## Problem statement
Only one span of the material below is wanted. Output it exactly, from the line with "Sort by Action Date column header" through the line with "The width and height of the screenshot is (1161, 741).", without any pictures.

## Data records
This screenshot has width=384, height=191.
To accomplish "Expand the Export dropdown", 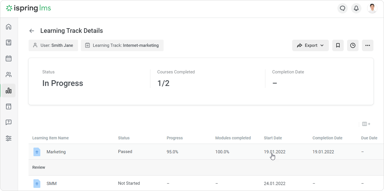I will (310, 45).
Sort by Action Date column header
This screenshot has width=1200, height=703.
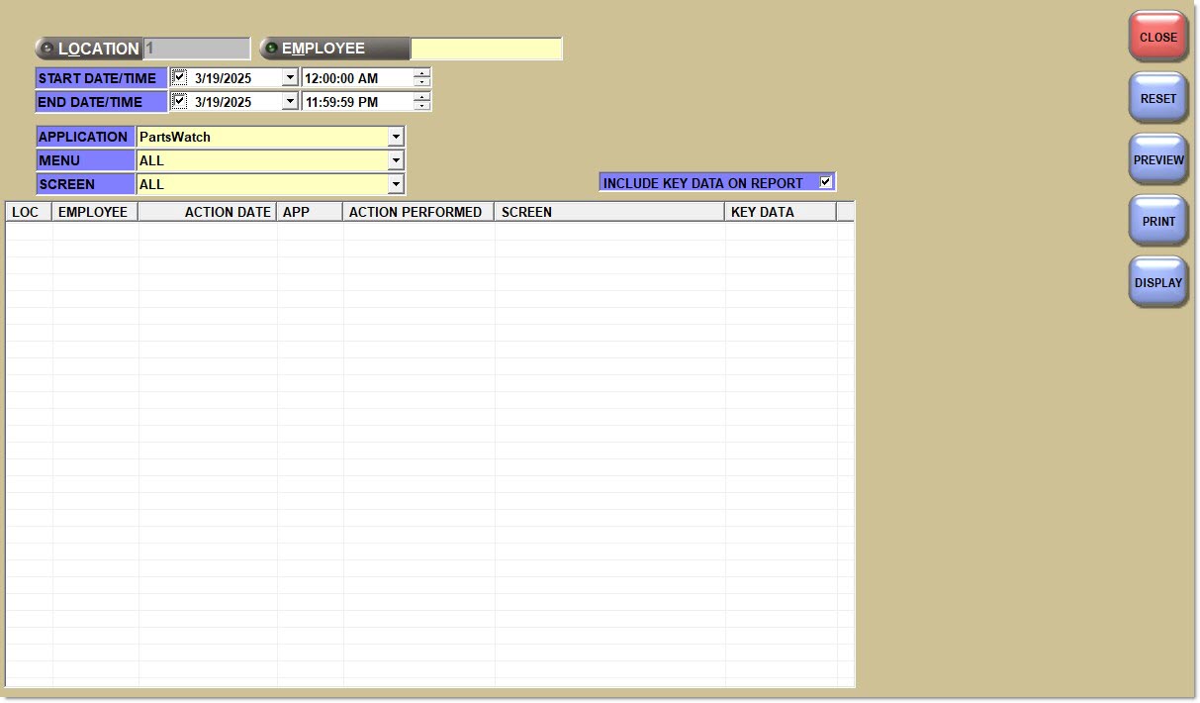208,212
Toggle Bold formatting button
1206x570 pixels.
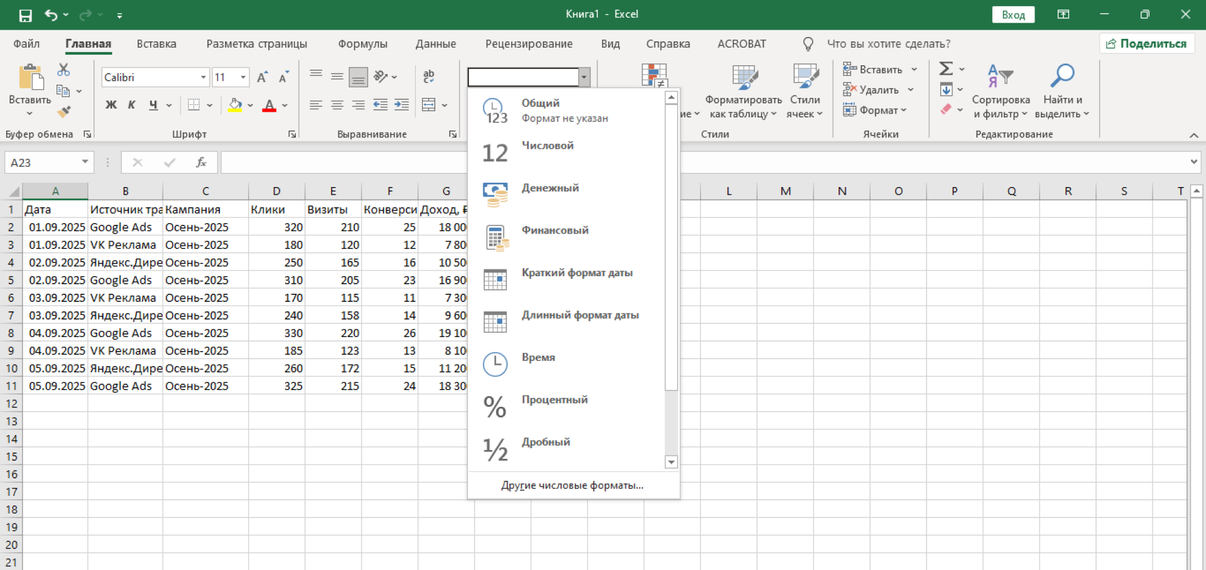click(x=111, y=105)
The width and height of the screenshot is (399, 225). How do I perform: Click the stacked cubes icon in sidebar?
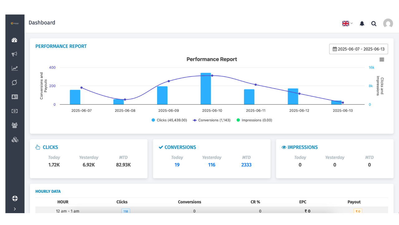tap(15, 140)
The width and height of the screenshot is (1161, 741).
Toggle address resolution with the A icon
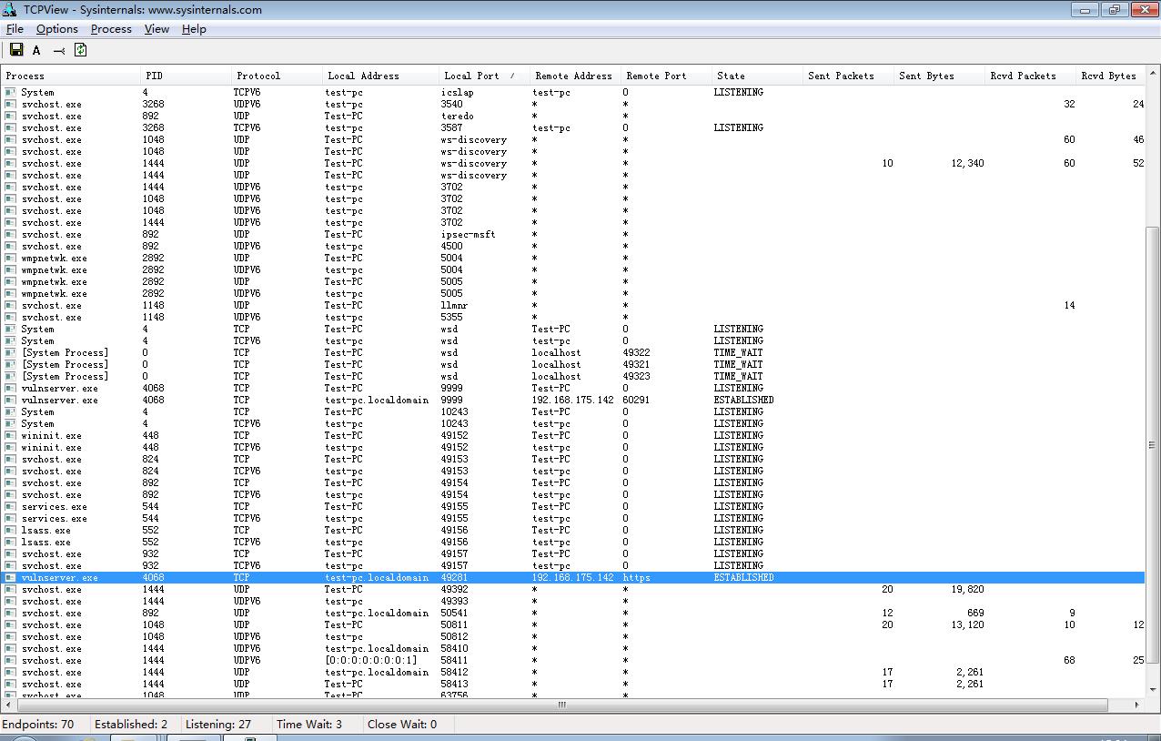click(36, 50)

==

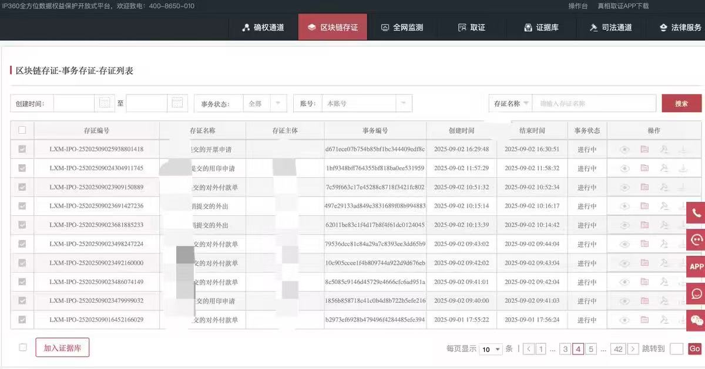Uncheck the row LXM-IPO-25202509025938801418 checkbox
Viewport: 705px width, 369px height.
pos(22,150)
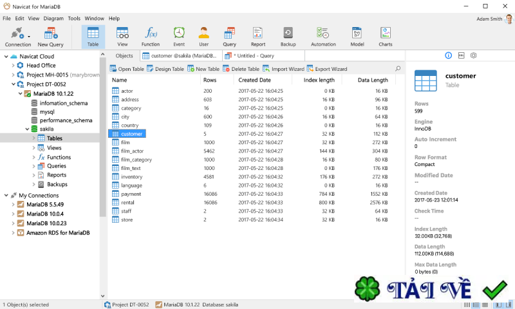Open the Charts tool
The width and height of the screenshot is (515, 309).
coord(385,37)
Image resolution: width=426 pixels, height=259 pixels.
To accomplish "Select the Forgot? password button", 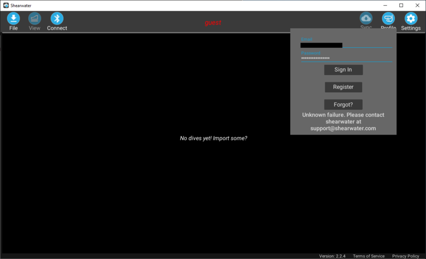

## Result of this task
Sort by Action Date column header
This screenshot has width=1200, height=703.
208,212
Toggle Bold formatting button
1206x570 pixels.
click(x=111, y=105)
The width and height of the screenshot is (399, 225). How do I perform: Click the stacked cubes icon in sidebar?
tap(15, 140)
The width and height of the screenshot is (1161, 741).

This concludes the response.